• WHAT IS REQUIRED: Could you convert the entries below into a JSON list of strings, one string per line with blank lines omitted, beginning at the line that contains "Grab the drag handle reorder icon" and stopping after the line that contains "Select ClientHub from"?

• INPUT MATERIAL:
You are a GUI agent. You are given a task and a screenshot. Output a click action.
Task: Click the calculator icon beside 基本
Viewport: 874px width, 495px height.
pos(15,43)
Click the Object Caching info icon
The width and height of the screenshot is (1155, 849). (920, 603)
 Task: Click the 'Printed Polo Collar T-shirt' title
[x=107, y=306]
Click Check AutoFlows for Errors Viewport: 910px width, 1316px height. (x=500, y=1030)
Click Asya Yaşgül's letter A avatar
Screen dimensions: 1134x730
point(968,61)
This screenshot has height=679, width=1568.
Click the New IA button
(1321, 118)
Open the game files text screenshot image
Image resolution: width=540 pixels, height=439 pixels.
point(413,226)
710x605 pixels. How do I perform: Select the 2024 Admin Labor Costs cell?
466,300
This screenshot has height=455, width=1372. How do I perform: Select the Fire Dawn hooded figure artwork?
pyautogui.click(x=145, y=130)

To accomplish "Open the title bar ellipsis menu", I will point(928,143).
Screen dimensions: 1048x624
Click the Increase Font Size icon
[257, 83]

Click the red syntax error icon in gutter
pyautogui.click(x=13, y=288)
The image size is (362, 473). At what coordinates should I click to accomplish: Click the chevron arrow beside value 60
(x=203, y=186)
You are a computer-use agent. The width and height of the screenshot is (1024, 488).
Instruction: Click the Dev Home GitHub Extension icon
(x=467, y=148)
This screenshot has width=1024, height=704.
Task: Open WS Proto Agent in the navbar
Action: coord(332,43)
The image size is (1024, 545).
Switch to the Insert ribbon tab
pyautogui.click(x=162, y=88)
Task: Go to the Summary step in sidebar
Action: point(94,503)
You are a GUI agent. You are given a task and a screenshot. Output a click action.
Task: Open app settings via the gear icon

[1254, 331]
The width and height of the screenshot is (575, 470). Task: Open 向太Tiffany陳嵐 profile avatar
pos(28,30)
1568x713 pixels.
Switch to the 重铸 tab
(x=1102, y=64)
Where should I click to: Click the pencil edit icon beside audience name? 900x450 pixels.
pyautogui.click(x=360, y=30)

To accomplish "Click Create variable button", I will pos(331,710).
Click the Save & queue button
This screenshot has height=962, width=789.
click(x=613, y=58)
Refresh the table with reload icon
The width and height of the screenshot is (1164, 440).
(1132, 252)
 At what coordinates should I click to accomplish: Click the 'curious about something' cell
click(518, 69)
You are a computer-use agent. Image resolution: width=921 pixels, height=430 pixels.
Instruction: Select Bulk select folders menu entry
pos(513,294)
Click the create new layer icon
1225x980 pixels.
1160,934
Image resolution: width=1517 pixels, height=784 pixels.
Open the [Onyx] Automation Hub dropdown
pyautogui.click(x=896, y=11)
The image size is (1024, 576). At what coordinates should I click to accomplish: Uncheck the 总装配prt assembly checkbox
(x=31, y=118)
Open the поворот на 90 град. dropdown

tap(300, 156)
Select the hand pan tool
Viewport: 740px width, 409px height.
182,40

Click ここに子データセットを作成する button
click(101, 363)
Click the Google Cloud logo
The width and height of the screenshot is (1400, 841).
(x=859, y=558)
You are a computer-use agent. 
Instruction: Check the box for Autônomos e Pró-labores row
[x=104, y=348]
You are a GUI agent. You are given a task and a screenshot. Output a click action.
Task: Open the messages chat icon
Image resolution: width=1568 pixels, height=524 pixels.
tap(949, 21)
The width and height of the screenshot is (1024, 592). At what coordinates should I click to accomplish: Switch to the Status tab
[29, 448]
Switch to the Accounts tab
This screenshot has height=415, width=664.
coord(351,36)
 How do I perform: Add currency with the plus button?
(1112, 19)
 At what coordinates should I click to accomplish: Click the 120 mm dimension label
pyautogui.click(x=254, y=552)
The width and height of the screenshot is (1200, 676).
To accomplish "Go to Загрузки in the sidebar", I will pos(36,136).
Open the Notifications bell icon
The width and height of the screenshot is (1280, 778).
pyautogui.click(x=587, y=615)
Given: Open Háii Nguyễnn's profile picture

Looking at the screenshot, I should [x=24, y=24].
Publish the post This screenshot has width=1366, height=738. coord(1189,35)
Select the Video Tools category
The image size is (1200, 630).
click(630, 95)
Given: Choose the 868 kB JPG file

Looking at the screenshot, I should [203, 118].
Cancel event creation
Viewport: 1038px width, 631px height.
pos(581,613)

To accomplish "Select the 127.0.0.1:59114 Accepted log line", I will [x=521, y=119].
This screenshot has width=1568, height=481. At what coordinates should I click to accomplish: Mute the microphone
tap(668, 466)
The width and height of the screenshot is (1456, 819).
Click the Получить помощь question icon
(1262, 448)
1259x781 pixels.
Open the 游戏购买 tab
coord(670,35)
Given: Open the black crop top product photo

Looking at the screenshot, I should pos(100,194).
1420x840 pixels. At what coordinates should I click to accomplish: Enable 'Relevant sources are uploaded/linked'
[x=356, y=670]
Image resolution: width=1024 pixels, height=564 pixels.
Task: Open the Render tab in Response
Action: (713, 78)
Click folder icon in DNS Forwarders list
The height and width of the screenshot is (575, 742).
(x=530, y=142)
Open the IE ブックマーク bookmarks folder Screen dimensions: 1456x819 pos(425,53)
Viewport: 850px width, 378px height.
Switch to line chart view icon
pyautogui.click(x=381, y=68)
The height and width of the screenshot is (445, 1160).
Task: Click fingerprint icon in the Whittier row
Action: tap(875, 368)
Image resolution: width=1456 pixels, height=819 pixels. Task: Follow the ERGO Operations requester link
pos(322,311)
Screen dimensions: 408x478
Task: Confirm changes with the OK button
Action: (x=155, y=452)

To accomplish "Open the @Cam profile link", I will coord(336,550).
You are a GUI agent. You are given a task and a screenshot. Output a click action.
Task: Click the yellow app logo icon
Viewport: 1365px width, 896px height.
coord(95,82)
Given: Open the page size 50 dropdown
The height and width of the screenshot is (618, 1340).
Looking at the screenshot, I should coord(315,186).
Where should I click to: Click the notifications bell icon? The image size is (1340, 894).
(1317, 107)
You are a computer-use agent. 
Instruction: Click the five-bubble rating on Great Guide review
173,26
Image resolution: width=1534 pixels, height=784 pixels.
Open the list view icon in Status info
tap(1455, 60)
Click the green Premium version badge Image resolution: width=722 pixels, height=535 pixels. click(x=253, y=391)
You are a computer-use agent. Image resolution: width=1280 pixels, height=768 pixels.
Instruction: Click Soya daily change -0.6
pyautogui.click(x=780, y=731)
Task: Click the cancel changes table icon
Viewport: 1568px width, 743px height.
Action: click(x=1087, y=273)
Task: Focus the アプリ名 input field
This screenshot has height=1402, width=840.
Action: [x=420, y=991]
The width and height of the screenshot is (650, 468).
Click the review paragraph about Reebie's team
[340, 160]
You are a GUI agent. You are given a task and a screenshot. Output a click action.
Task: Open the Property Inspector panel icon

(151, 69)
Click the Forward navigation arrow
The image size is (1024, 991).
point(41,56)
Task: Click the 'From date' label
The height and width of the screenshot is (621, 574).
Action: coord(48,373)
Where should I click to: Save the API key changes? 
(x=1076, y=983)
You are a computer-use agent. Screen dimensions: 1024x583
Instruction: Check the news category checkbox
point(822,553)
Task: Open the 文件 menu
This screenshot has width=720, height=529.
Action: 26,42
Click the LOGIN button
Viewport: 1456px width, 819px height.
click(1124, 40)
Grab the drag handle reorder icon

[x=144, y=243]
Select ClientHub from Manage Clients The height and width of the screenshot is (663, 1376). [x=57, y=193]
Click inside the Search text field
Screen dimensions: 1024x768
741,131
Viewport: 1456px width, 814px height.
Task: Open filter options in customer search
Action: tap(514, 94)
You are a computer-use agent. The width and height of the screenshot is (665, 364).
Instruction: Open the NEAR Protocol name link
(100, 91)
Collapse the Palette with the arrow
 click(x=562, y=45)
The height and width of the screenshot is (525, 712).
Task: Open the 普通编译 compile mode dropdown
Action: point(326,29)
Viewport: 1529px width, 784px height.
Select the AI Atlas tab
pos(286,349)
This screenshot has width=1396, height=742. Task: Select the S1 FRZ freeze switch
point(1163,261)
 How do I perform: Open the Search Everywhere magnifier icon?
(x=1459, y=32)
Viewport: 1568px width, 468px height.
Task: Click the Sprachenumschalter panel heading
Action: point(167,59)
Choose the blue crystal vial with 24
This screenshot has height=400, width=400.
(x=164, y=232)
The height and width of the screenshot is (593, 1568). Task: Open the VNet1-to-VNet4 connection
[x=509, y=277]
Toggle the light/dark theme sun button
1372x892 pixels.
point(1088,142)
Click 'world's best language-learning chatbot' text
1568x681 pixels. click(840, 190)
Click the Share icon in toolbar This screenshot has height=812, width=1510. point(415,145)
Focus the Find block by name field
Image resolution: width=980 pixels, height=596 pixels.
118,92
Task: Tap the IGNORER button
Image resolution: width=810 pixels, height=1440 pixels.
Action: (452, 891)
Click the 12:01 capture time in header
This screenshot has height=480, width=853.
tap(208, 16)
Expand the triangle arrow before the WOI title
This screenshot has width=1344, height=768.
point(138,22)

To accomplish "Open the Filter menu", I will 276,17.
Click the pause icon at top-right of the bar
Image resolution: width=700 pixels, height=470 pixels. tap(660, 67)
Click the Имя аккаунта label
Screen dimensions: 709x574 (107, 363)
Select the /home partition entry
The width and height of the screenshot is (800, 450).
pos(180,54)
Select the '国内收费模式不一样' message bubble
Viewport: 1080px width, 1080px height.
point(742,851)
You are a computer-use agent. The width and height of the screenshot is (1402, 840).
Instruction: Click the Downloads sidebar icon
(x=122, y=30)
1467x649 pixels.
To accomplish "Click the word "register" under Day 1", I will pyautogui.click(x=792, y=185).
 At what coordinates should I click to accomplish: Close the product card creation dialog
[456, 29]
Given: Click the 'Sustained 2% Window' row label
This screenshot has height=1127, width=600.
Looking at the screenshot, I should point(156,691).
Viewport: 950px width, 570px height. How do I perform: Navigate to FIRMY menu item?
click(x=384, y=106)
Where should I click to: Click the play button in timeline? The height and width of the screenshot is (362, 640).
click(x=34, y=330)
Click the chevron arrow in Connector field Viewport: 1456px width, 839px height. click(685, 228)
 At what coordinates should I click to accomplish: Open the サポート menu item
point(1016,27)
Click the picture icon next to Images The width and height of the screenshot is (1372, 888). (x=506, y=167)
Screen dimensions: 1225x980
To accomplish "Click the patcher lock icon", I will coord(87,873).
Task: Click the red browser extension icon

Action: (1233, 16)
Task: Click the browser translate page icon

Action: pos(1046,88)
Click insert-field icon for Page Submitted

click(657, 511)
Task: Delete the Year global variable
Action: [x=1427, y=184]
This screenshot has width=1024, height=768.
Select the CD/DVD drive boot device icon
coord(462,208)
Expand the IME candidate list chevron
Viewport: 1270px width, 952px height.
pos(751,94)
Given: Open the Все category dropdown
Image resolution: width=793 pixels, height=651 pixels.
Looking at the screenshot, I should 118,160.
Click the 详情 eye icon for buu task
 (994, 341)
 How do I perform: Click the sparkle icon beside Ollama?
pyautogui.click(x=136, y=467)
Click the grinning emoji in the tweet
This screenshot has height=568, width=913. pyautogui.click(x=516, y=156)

• RESULT OF THIS TASK:
[
  "Grab the drag handle reorder icon",
  "[x=144, y=243]",
  "Select ClientHub from Manage Clients The height and width of the screenshot is (663, 1376). [x=57, y=193]"
]